Do not forget installation costs and alternatives. A plug in electric fireplace usually has negligible installation costs compared with a vented gas fireplace or a new wood burning chimney, which can change the total fireplace cost of ownership over ten years more than small differences in hourly energy efficiency. The smartest move is to run your own numbers once, then revisit them each year as tariffs change, because your bill cares about kilowatt hours and hours of usage, not about the log pattern in the showroom but the tenth winter in your living room.

FAQ

How much will it cost to run an electric fireplace for one hour

To estimate what it will cost to run an electric fireplace for one hour, take the heater power in watts, divide by 1000 to get kilowatts, then multiply by your electricity price per kilowatt hour. A 1500 watt unit uses 1.5 kilowatt hours per hour, so at $0.20 per kilowatt hour it will cost about $0.30 for each hour of heating. Running only the flame effect without heat usually costs far less, because the lights and fan draw a fraction of the full heating power.

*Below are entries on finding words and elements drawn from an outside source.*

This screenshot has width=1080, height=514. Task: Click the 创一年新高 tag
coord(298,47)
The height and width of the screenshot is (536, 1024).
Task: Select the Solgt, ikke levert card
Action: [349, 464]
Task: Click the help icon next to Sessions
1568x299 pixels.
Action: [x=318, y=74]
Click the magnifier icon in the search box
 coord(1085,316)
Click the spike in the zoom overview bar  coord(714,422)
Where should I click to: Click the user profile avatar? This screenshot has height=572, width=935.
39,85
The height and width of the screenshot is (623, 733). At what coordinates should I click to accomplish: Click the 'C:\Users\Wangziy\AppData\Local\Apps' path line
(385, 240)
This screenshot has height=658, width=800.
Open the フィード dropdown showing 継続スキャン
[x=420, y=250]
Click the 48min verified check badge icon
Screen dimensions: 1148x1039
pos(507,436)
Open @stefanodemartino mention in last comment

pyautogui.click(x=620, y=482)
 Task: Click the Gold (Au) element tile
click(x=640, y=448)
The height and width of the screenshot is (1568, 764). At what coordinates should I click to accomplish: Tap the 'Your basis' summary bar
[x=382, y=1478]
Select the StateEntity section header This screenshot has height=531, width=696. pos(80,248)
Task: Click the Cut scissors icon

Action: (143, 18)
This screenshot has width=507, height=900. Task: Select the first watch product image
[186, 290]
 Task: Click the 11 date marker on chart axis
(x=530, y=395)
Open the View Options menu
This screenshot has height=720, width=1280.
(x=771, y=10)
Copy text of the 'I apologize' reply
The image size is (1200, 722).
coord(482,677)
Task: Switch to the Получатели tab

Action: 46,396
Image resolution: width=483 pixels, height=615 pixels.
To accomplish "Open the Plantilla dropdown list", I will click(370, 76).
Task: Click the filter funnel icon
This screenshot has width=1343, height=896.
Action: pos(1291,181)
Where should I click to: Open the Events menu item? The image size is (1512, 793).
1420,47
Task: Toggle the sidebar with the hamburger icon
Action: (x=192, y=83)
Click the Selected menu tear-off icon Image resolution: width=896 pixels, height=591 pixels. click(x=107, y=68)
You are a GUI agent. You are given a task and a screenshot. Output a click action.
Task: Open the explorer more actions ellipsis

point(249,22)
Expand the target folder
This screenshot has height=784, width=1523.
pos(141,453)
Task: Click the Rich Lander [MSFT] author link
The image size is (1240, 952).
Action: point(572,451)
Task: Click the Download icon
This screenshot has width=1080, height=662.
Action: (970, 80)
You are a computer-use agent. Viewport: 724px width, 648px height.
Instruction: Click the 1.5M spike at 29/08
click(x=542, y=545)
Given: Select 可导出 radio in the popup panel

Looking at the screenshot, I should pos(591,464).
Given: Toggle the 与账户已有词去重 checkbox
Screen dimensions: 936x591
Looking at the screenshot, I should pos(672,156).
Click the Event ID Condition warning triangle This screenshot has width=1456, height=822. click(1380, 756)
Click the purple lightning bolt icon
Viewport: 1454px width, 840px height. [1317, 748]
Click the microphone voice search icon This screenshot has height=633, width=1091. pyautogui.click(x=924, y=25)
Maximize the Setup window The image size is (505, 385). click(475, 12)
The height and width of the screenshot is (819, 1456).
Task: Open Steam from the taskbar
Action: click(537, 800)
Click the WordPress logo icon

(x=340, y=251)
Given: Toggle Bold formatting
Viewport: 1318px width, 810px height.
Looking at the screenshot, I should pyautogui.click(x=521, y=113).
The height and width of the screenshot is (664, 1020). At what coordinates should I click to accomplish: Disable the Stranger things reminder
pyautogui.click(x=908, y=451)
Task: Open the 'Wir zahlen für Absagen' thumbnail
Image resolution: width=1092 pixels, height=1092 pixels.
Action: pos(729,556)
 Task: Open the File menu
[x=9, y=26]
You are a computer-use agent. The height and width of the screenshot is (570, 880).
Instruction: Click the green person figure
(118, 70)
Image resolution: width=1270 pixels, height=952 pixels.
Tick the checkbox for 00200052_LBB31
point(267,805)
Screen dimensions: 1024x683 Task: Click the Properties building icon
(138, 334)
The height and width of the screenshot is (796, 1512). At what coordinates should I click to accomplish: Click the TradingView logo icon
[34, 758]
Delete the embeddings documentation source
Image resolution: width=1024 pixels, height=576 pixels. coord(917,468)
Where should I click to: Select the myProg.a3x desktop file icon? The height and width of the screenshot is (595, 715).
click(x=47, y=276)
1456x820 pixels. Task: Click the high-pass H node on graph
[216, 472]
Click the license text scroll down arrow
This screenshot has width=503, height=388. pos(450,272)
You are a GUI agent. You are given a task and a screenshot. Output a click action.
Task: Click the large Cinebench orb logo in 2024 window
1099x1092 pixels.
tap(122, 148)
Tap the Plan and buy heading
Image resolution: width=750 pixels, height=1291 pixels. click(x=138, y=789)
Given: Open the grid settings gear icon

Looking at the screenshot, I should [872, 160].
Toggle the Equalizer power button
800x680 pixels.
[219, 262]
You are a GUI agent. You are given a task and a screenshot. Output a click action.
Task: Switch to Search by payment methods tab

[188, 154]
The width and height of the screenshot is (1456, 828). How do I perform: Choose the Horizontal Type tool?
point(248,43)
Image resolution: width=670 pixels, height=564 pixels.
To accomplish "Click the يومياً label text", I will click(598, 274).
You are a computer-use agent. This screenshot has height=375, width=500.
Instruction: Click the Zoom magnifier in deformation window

Is an electric fireplace cheaper to run than a gas fireplace

An electric fireplace can be cheaper to run than a gas fireplace when you use it for zone heating in a single room and turn down central heating for the rest of the home. Electricity often costs more per unit of energy than gas, but electric fireplaces convert nearly all of that energy into room heat, while some gas fireplaces and older furnaces lose a significant share through flues and ducts. The only reliable way to compare is to convert gas prices into kilowatt hours using an energy content of roughly 10 kilowatt hours per cubic metre of natural gas and run the same cost calculator formula for both options.

How many watts do I need to heat my room with an electric fireplace

A common rule of thumb is about 10 watts of electric heating per square foot of reasonably insulated space, assuming standard 8 foot ceilings and a moderate climate. That means a 1000 watt electric fireplace can suit a 100 square foot bedroom, while a 1500 watt unit is better for a 150 square foot to 200 square foot living room used for several hours day. Larger or poorly insulated rooms, high ceilings or very cold climates may need multiple fireplaces, supplemental heaters, or support from central heating to maintain comfortable temperatures.

Does running the flame without heat use a lot of electricity

Running only the flame effect on an electric fireplace uses relatively little electricity compared with full heating mode. The LED lights and small fan typically draw between 50 watts and 200 watts, so even several hours of usage may only add a small amount to your monthly bill. If you enjoy the ambiance but do not need extra heat, using flame only mode is one of the most energy efficient ways to enjoy the fireplace.

Can an electric fireplace heat my whole house

An electric fireplace is designed for zone heating, not for replacing a full central heating system in most homes. A single 1500 watt unit can comfortably heat one medium sized room, but trying to warm multiple rooms or an entire floor would require several units and many hours of operation. For whole house comfort, it is usually better to combine a correctly sized central system with one or two electric fireplaces in the rooms where you spend the most time.